* Work order *
Give back every record below, character for character.

=== Extracted information ===

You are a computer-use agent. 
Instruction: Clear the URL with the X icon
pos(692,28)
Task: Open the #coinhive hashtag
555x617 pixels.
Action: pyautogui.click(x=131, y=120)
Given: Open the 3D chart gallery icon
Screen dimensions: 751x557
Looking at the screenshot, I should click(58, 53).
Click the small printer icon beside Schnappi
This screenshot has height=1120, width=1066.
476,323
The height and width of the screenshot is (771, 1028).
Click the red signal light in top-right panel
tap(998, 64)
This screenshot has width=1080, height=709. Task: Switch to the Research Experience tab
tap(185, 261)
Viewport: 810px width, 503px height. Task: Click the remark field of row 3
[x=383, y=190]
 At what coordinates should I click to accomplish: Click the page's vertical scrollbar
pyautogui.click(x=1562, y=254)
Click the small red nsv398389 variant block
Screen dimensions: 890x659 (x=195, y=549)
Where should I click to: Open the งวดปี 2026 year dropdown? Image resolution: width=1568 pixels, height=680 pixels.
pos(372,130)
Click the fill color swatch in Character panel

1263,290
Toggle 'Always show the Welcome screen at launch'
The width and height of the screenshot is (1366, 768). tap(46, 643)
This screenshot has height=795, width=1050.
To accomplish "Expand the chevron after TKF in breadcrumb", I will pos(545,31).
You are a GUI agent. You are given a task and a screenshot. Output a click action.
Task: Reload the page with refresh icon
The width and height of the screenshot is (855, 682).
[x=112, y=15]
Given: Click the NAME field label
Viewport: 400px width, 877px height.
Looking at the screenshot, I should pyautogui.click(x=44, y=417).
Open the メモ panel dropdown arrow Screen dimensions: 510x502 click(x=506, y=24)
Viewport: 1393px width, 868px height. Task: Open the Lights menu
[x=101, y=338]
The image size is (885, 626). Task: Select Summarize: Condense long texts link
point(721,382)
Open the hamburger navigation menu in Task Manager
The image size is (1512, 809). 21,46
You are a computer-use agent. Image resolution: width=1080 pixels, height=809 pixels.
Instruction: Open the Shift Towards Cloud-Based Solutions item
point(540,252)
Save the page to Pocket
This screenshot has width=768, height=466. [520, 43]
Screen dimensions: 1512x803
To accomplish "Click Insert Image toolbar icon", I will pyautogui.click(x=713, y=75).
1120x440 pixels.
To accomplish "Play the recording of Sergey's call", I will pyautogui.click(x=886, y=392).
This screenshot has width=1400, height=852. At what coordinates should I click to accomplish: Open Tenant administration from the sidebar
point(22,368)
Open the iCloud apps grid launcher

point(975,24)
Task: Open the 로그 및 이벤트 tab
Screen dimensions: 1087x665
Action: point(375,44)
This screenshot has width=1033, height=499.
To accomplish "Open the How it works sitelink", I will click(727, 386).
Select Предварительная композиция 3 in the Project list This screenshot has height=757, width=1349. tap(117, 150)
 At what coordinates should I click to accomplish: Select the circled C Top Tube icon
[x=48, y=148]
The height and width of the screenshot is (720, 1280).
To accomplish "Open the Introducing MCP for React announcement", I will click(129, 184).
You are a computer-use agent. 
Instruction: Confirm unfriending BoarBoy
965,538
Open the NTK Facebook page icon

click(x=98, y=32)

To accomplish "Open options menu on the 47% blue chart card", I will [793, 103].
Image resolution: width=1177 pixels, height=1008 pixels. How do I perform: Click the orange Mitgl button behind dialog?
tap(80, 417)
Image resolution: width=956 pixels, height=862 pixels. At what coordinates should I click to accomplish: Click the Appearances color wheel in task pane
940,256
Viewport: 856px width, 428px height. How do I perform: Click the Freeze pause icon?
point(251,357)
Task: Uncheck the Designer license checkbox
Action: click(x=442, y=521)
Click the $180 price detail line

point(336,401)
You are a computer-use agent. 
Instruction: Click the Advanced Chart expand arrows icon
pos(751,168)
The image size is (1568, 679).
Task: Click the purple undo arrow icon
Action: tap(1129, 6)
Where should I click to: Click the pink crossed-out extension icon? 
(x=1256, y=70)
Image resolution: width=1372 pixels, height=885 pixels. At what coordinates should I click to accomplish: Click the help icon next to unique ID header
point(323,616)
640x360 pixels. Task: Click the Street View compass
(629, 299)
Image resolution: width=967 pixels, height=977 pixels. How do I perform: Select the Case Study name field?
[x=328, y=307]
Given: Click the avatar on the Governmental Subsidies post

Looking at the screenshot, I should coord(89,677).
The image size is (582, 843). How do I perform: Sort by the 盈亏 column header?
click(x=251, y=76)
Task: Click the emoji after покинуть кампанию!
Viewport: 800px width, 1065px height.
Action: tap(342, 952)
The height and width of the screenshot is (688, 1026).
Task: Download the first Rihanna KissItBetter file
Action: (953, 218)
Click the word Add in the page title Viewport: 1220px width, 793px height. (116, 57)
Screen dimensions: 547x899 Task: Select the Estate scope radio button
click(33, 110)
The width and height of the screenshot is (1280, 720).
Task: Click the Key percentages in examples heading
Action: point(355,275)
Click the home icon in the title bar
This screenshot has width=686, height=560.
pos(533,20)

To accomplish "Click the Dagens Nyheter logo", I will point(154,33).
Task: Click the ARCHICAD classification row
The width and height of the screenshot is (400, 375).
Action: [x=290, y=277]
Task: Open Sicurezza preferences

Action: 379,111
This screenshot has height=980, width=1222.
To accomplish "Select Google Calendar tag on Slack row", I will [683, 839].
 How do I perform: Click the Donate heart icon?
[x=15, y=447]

===

* Your solution *
You are a computer-use agent. 
Instruction: Clear the URL with the X icon
pos(692,28)
Task: Open the #coinhive hashtag
555x617 pixels.
Action: pyautogui.click(x=131, y=120)
Given: Open the 3D chart gallery icon
Screen dimensions: 751x557
Looking at the screenshot, I should click(58, 53).
Click the small printer icon beside Schnappi
This screenshot has height=1120, width=1066.
476,323
The height and width of the screenshot is (771, 1028).
Click the red signal light in top-right panel
tap(998, 64)
This screenshot has width=1080, height=709. Task: Switch to the Research Experience tab
tap(185, 261)
Viewport: 810px width, 503px height. Task: Click the remark field of row 3
[x=383, y=190]
 At what coordinates should I click to accomplish: Click the page's vertical scrollbar
pyautogui.click(x=1562, y=254)
Click the small red nsv398389 variant block
Screen dimensions: 890x659 (x=195, y=549)
Where should I click to: Open the งวดปี 2026 year dropdown? Image resolution: width=1568 pixels, height=680 pixels.
pos(372,130)
Click the fill color swatch in Character panel

1263,290
Toggle 'Always show the Welcome screen at launch'
The width and height of the screenshot is (1366, 768). tap(46, 643)
This screenshot has height=795, width=1050.
To accomplish "Expand the chevron after TKF in breadcrumb", I will pos(545,31).
You are a GUI agent. You are given a task and a screenshot. Output a click action.
Task: Reload the page with refresh icon
The width and height of the screenshot is (855, 682).
[x=112, y=15]
Given: Click the NAME field label
Viewport: 400px width, 877px height.
Looking at the screenshot, I should pyautogui.click(x=44, y=417).
Open the メモ panel dropdown arrow Screen dimensions: 510x502 click(x=506, y=24)
Viewport: 1393px width, 868px height. Task: Open the Lights menu
[x=101, y=338]
The image size is (885, 626). Task: Select Summarize: Condense long texts link
point(721,382)
Open the hamburger navigation menu in Task Manager
The image size is (1512, 809). 21,46
You are a computer-use agent. Image resolution: width=1080 pixels, height=809 pixels.
Instruction: Open the Shift Towards Cloud-Based Solutions item
point(540,252)
Save the page to Pocket
This screenshot has width=768, height=466. [520, 43]
Screen dimensions: 1512x803
To accomplish "Click Insert Image toolbar icon", I will pyautogui.click(x=713, y=75).
1120x440 pixels.
To accomplish "Play the recording of Sergey's call", I will pyautogui.click(x=886, y=392).
This screenshot has width=1400, height=852. At what coordinates should I click to accomplish: Open Tenant administration from the sidebar
point(22,368)
Open the iCloud apps grid launcher

point(975,24)
Task: Open the 로그 및 이벤트 tab
Screen dimensions: 1087x665
Action: point(375,44)
This screenshot has width=1033, height=499.
To accomplish "Open the How it works sitelink", I will click(727, 386).
Select Предварительная композиция 3 in the Project list This screenshot has height=757, width=1349. tap(117, 150)
 At what coordinates should I click to accomplish: Select the circled C Top Tube icon
[x=48, y=148]
The height and width of the screenshot is (720, 1280).
To accomplish "Open the Introducing MCP for React announcement", I will click(129, 184).
You are a computer-use agent. 
Instruction: Confirm unfriending BoarBoy
965,538
Open the NTK Facebook page icon

click(x=98, y=32)

To accomplish "Open options menu on the 47% blue chart card", I will [793, 103].
Image resolution: width=1177 pixels, height=1008 pixels. How do I perform: Click the orange Mitgl button behind dialog?
tap(80, 417)
Image resolution: width=956 pixels, height=862 pixels. At what coordinates should I click to accomplish: Click the Appearances color wheel in task pane
940,256
Viewport: 856px width, 428px height. How do I perform: Click the Freeze pause icon?
point(251,357)
Task: Uncheck the Designer license checkbox
Action: click(x=442, y=521)
Click the $180 price detail line

point(336,401)
You are a computer-use agent. 
Instruction: Click the Advanced Chart expand arrows icon
pos(751,168)
The image size is (1568, 679).
Task: Click the purple undo arrow icon
Action: tap(1129, 6)
Where should I click to: Click the pink crossed-out extension icon? 
(x=1256, y=70)
Image resolution: width=1372 pixels, height=885 pixels. At what coordinates should I click to accomplish: Click the help icon next to unique ID header
point(323,616)
640x360 pixels. Task: Click the Street View compass
(629, 299)
Image resolution: width=967 pixels, height=977 pixels. How do I perform: Select the Case Study name field?
[x=328, y=307]
Given: Click the avatar on the Governmental Subsidies post

Looking at the screenshot, I should coord(89,677).
The image size is (582, 843). How do I perform: Sort by the 盈亏 column header?
click(x=251, y=76)
Task: Click the emoji after покинуть кампанию!
Viewport: 800px width, 1065px height.
Action: tap(342, 952)
The height and width of the screenshot is (688, 1026).
Task: Download the first Rihanna KissItBetter file
Action: (953, 218)
Click the word Add in the page title Viewport: 1220px width, 793px height. (116, 57)
Screen dimensions: 547x899 Task: Select the Estate scope radio button
click(33, 110)
The width and height of the screenshot is (1280, 720).
Task: Click the Key percentages in examples heading
Action: point(355,275)
Click the home icon in the title bar
This screenshot has width=686, height=560.
pos(533,20)

To accomplish "Click the Dagens Nyheter logo", I will point(154,33).
Task: Click the ARCHICAD classification row
The width and height of the screenshot is (400, 375).
Action: [x=290, y=277]
Task: Open Sicurezza preferences

Action: 379,111
This screenshot has height=980, width=1222.
To accomplish "Select Google Calendar tag on Slack row", I will [683, 839].
 How do I perform: Click the Donate heart icon?
[x=15, y=447]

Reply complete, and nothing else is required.